The Seventh Statement: “You break my heart, I break your face. That’s what this case is about.” The HSC agreed with the ICA that this statement is not based in evidence and was improper.
The Eighth Statement: “If it was a kick to Defendant’s right testicle and he was bent over in excruciating pain, he would not have been able to hit anybody. I think that’s part of, certainly for the guys here—” The HSC found this statement improper because he was inserting his personal knowledge about what it is like to be kicked in the testicles.
The Nature of the Misconduct Prong is Great. The HSC summarized that the nature of the prosecutor’s misconduct here weas that he repeatedly urged the jurors to sympathize with the complainant and her need to heal. The invitation was improper because he urged jurors to deliver justice not on the facts, but out of some kind of revenge. The prosecutor continued to improperly explain that it should afford justice this way even after the circuit court sustained objections and struck statements.
The Sustained Objections Weren’t Enough. Although the circuit court sustained some, but not all, of the objections and even though there was one instruction about disregarding stricken arguments at the end of the trial, the “cumulative effect of prejudicial conduct going to the issue of guilt is so strong that it overcomes the presumption that the curative remarks of the court have rendered the prejudicial remarks harmless.” State v. Pemberton, 71 Haw. 466, 476, 796 P.2d 80, 85 (1990).

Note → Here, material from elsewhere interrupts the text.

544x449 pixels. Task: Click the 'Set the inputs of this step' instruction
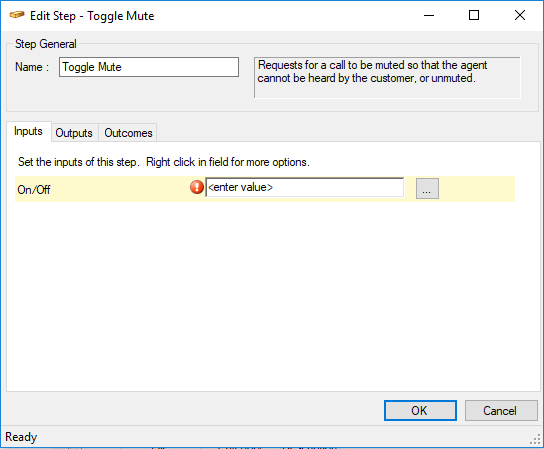pyautogui.click(x=78, y=162)
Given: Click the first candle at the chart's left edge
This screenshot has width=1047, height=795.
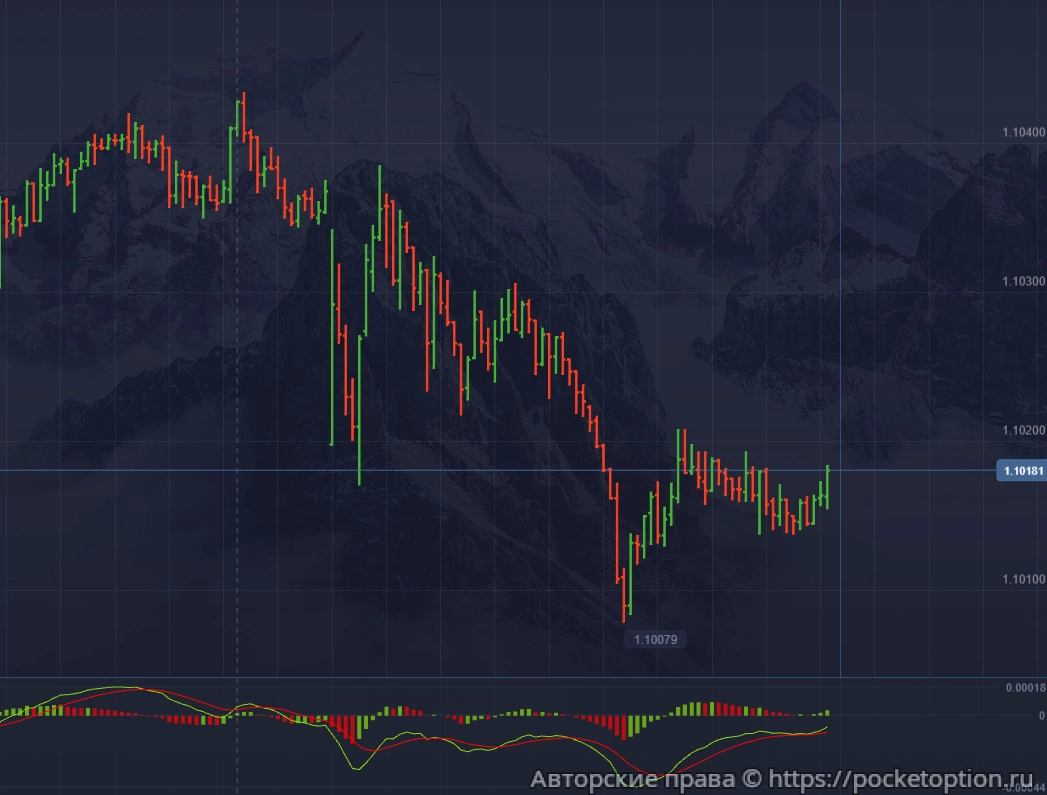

There was a Reasonable Possibility that the Error Complained of Contributed to the Conviction. For the third factor, the HSC evaluated the evidence and found that there was enough evidence to show self-defense that it warranted a new trial. It was not harmless error. See State v. Pauline, 100 Hawai'i 356, 378, 60 P.3d 306, 328 (2002).
Chief Justice Recktenwald’s Dissent. The CJ disagreed with the prosecutorial misconduct analysis. He agreed that the statements were indeed improper and should not have been said to the jury. He also agreed that the circuit court’s inconsistency in affording curative instructions for the improper statements weighed in favor of a new trial. Ultimately, however, the impropriety was slight and the evidence of guilt was overwhelming to the point that it was harmless beyond a reasonable doubt. Justice Nakayama joined.